Exercise:
How do the lines below between the ones holding "The image size is (791, 535)." and "Task: Click the pink ornament on the tree", inclusive, read? Give them again exactly, with no other lines.

Stored items:
* * *

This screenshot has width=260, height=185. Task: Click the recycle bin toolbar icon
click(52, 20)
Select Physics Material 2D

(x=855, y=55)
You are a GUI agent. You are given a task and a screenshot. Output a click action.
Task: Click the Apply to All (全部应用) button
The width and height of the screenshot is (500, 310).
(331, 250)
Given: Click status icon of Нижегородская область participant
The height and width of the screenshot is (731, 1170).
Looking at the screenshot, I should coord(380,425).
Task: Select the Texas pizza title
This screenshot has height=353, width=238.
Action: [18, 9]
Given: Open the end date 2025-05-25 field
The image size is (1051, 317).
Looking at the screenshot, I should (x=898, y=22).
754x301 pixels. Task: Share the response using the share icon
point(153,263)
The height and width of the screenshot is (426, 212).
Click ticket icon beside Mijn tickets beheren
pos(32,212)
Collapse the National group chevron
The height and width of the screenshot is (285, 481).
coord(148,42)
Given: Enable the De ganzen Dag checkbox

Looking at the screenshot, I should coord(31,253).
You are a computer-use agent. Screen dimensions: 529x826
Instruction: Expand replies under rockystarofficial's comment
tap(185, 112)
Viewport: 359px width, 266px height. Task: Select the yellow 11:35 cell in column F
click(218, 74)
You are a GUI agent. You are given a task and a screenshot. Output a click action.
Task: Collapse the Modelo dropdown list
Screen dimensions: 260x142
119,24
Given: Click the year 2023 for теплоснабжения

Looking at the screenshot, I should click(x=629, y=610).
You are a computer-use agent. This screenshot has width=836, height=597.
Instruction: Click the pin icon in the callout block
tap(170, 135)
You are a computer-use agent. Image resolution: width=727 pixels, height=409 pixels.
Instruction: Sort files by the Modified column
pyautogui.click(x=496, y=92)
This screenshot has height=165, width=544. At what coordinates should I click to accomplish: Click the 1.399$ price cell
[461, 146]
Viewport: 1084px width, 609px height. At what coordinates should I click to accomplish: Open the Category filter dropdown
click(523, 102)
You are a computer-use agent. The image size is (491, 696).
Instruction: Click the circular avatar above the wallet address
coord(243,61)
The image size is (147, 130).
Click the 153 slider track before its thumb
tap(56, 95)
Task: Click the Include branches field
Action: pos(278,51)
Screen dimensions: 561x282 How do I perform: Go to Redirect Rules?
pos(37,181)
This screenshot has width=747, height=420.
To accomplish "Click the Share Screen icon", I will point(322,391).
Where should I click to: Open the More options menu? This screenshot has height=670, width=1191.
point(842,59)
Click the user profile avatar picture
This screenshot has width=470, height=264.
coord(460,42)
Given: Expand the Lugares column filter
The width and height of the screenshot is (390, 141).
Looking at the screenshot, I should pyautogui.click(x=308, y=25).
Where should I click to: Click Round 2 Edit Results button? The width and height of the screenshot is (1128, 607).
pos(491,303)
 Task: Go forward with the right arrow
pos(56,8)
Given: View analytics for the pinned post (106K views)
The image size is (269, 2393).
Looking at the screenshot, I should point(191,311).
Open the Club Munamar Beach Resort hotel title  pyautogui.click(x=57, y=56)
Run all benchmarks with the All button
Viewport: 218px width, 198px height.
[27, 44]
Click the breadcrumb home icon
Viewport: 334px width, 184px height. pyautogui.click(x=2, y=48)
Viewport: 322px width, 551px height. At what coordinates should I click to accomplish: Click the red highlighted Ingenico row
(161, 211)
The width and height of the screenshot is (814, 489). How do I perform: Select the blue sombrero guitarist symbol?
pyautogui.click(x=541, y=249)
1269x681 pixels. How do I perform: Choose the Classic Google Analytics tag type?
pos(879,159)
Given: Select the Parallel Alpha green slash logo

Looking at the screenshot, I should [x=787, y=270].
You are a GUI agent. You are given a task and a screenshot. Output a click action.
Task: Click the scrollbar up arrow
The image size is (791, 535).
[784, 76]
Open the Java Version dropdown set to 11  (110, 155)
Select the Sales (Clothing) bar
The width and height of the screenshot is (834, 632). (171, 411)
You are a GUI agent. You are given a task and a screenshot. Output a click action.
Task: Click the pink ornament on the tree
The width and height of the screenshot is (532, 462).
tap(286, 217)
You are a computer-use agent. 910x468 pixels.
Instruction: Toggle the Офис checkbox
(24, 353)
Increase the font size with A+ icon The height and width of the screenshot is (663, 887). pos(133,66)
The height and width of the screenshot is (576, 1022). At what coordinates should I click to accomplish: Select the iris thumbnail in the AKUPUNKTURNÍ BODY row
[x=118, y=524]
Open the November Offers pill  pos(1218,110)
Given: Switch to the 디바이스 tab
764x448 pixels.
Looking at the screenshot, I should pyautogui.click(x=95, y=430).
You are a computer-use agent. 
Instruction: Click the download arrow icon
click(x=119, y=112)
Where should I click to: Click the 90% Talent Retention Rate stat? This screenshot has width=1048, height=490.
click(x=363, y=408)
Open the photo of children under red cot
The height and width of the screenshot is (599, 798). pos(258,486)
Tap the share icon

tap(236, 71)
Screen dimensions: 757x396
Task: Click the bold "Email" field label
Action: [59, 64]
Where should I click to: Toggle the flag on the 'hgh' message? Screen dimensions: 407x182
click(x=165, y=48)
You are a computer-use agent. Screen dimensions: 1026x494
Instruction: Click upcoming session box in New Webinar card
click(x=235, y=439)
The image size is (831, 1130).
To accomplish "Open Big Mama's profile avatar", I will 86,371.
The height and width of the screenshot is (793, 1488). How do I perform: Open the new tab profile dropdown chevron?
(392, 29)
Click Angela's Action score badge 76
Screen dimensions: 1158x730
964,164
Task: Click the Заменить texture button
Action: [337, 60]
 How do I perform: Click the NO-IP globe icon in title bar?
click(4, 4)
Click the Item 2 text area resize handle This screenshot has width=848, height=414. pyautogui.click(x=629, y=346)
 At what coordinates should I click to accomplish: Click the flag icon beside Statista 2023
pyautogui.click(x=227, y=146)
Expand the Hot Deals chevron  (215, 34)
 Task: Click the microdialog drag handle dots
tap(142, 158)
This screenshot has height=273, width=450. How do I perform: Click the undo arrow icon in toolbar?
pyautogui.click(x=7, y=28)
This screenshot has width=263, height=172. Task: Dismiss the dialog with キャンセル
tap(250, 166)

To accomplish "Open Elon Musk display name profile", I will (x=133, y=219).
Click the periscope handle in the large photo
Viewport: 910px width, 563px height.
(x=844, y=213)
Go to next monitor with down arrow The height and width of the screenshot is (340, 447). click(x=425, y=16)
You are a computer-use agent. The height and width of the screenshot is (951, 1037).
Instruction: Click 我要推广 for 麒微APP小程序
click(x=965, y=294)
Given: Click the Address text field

* * *

Exercise response:
The image size is (791, 535).
[784, 76]
Open the Java Version dropdown set to 11  (110, 155)
Select the Sales (Clothing) bar
The width and height of the screenshot is (834, 632). (171, 411)
You are a GUI agent. You are given a task and a screenshot. Output a click action.
Task: Click the pink ornament on the tree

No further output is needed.